It’s not like anybody goes to the Olympics with the explicit goal of winning silver. Nobody ever wants silver, to be honest. It’s like, a consolation midget league tin trophy of the highest order. Silver isn’t good enough.
Ryan’s told himself all this a million times. It sucks, of course it sucks, to get so close and then to lose. Losing in overtime is always hard; the League tries to make up for it by awarding the losing team a point, but the League isn’t as real as this is. Silver is the singular point, Ryan guesses.
Anyway: he’s thought of all that long before they take the ice for the last time in Vancouver. Lanny had said it, in the room, told them their goal is gold, of course it is.
And of course they lose. They’re playing Canada, after all, on their home ice -- how can anyone be surprised by that? Ryan would have been surprised if they didn’t win, honestly. Would have been more surprised if golden boy hadn’t scored the golden goal.
That’s what sucked. That overtime goal, that snatching away of the hope.

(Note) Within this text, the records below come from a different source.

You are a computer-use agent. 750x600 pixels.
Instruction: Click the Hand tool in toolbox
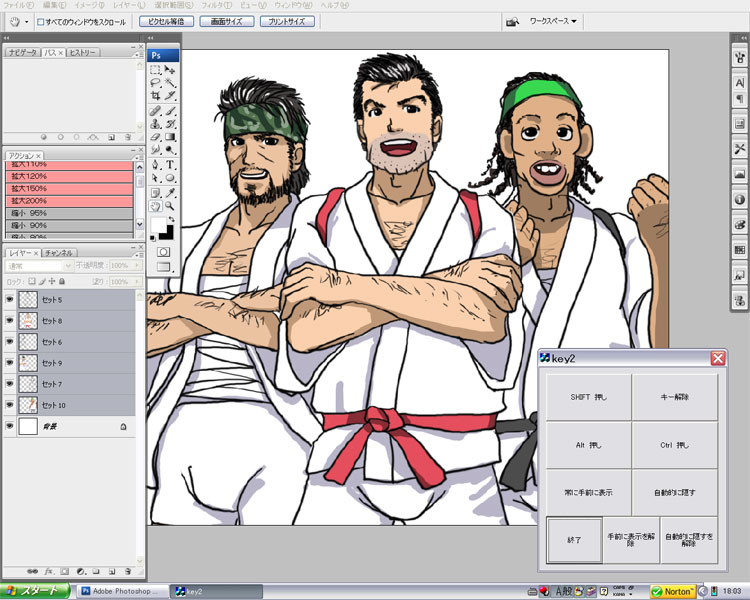tap(156, 205)
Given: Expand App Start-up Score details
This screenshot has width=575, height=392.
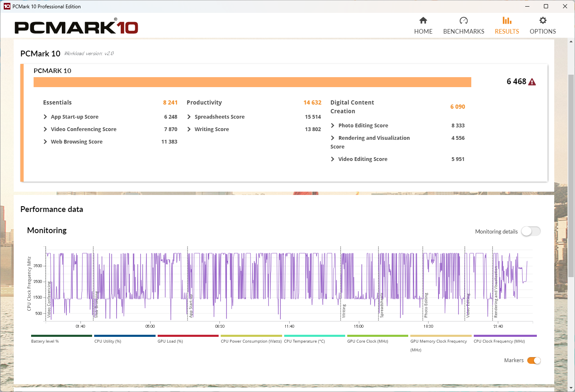Looking at the screenshot, I should pyautogui.click(x=46, y=117).
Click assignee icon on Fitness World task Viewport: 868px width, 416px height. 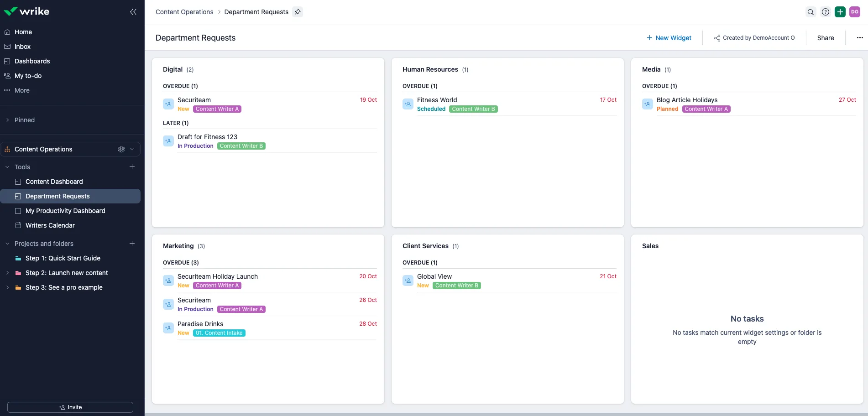click(x=408, y=104)
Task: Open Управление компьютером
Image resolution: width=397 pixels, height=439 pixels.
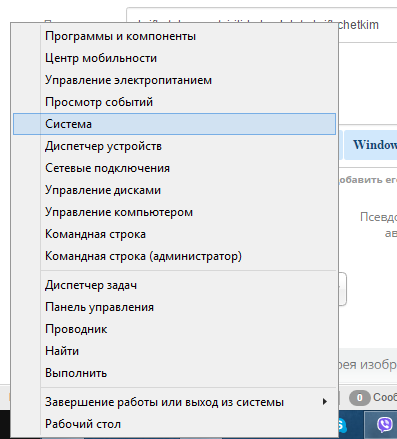Action: (x=174, y=212)
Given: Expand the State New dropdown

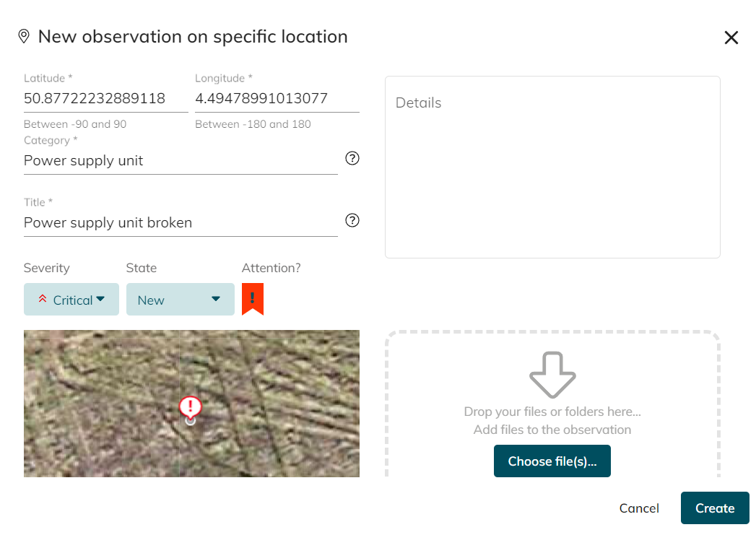Looking at the screenshot, I should 180,300.
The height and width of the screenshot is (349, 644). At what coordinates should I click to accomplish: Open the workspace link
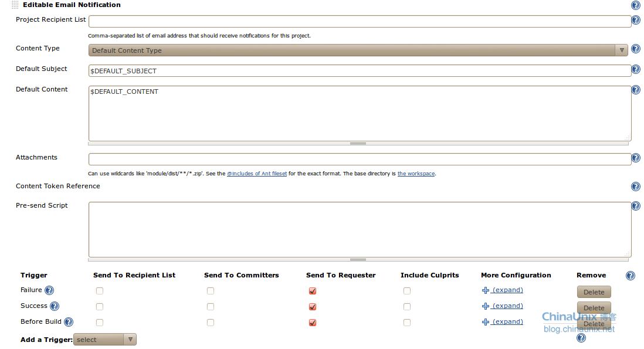[416, 174]
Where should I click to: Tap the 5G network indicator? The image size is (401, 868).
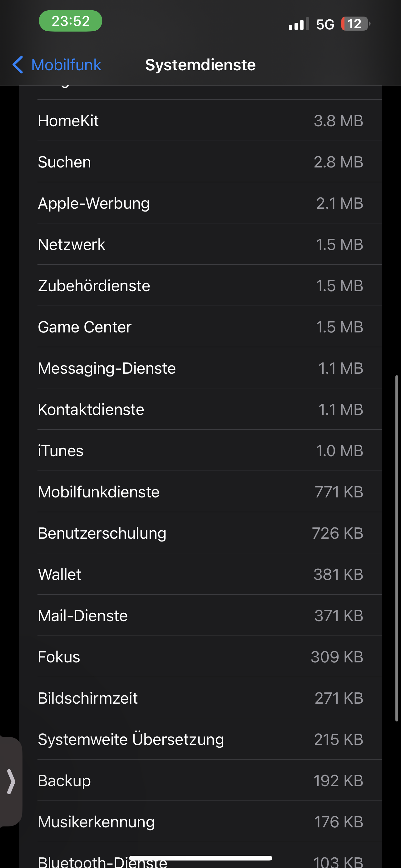(325, 25)
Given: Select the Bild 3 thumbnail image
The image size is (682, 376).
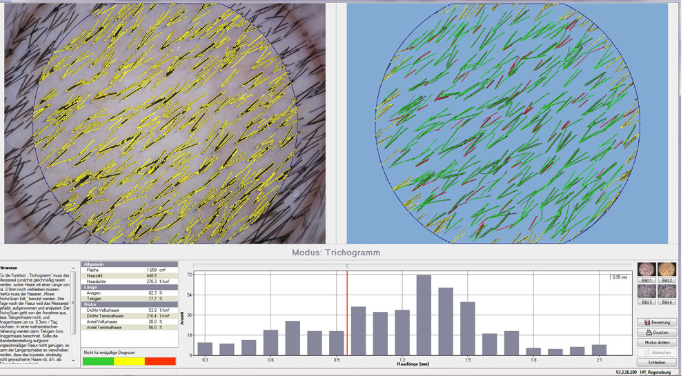Looking at the screenshot, I should click(647, 291).
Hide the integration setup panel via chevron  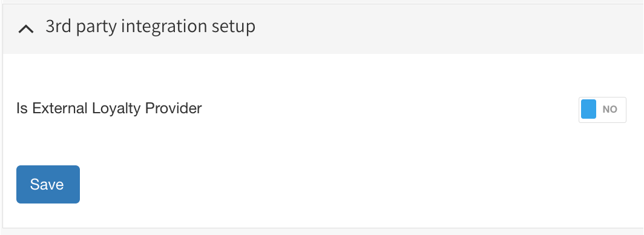pyautogui.click(x=26, y=30)
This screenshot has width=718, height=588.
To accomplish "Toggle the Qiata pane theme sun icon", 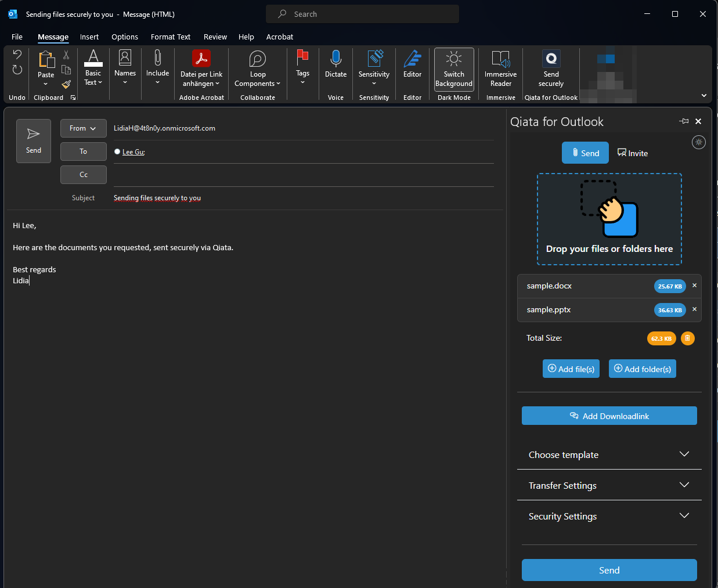I will 699,142.
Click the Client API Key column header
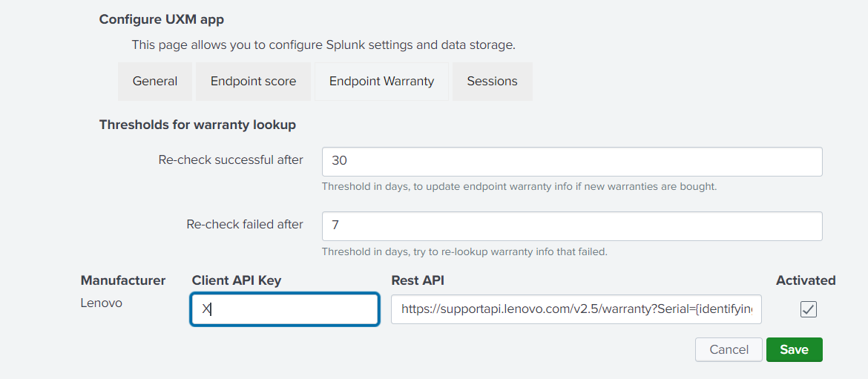 (x=237, y=280)
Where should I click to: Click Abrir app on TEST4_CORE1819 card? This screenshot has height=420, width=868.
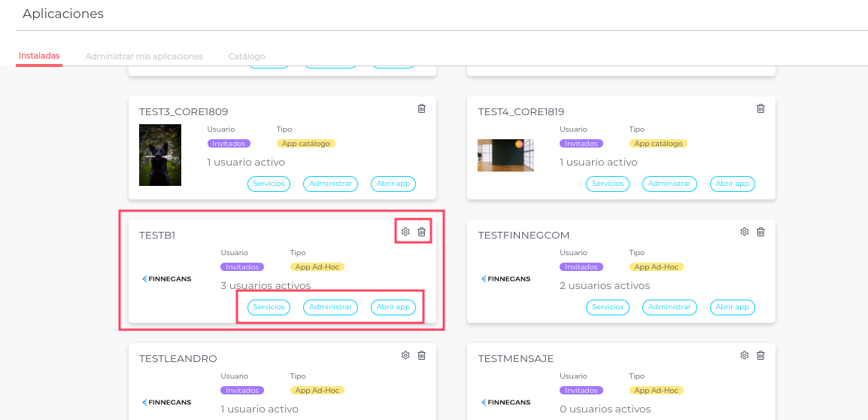click(732, 184)
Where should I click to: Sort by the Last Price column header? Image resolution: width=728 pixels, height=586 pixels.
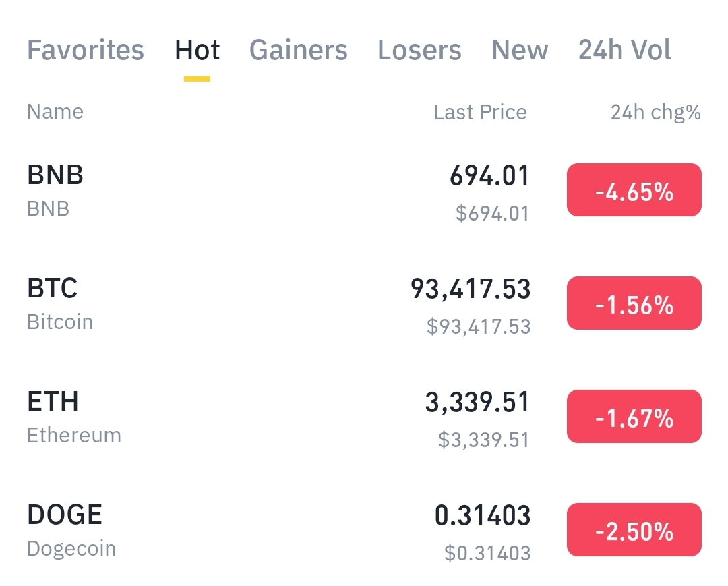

Twenty-five seconds. Twenty-five seconds more and it would have been 2-1, end of story. No golden goal for Crosby, sure. But also no moment where Ryan’s pass gets spun up toward Luongo in a desperate attempt to shove the puck in; no moment where Zach deflects it and sees that it’s in before anyone else.
(No moment where Shea shoves Pavelski over, where Ryan meets his eyes as he speeds toward the crazed huddle and maybe it’s because they’re not used to playing against each other and he’s used to benefiting from all Shea’s on-ice anger, not having it directed at him, at the boy he crashes into, that it takes him by a heavy shock.)
Definitely no moment where Zach is looking at just him, it feels like. And everyone’s eyes are on Zach, and Zach’s eyes are on him.
It’s a lot of pressure.
Too much, evidently; Crosby gets his goal and they play the Canadian anthem and it’s all expected and it’s all narrative. Ryan’s a product of hockey narrative himself; he doesn’t think anything’s wrong with a game going how it should. It just sucks to be on the wrong side of it, this time.
That was. Hours ago. He’s not really sure what the feeling deep inside his stomach is -- there’s something harsh and cold about losing. He hates losing, but not this much, he didn’t think. He feels a little sick -- all the Canadian air, probably -- or the Canadian booze -- but writes it off, figures he should probably go downstairs, rejoin the half-party, half-wake happening on the first floor of the house.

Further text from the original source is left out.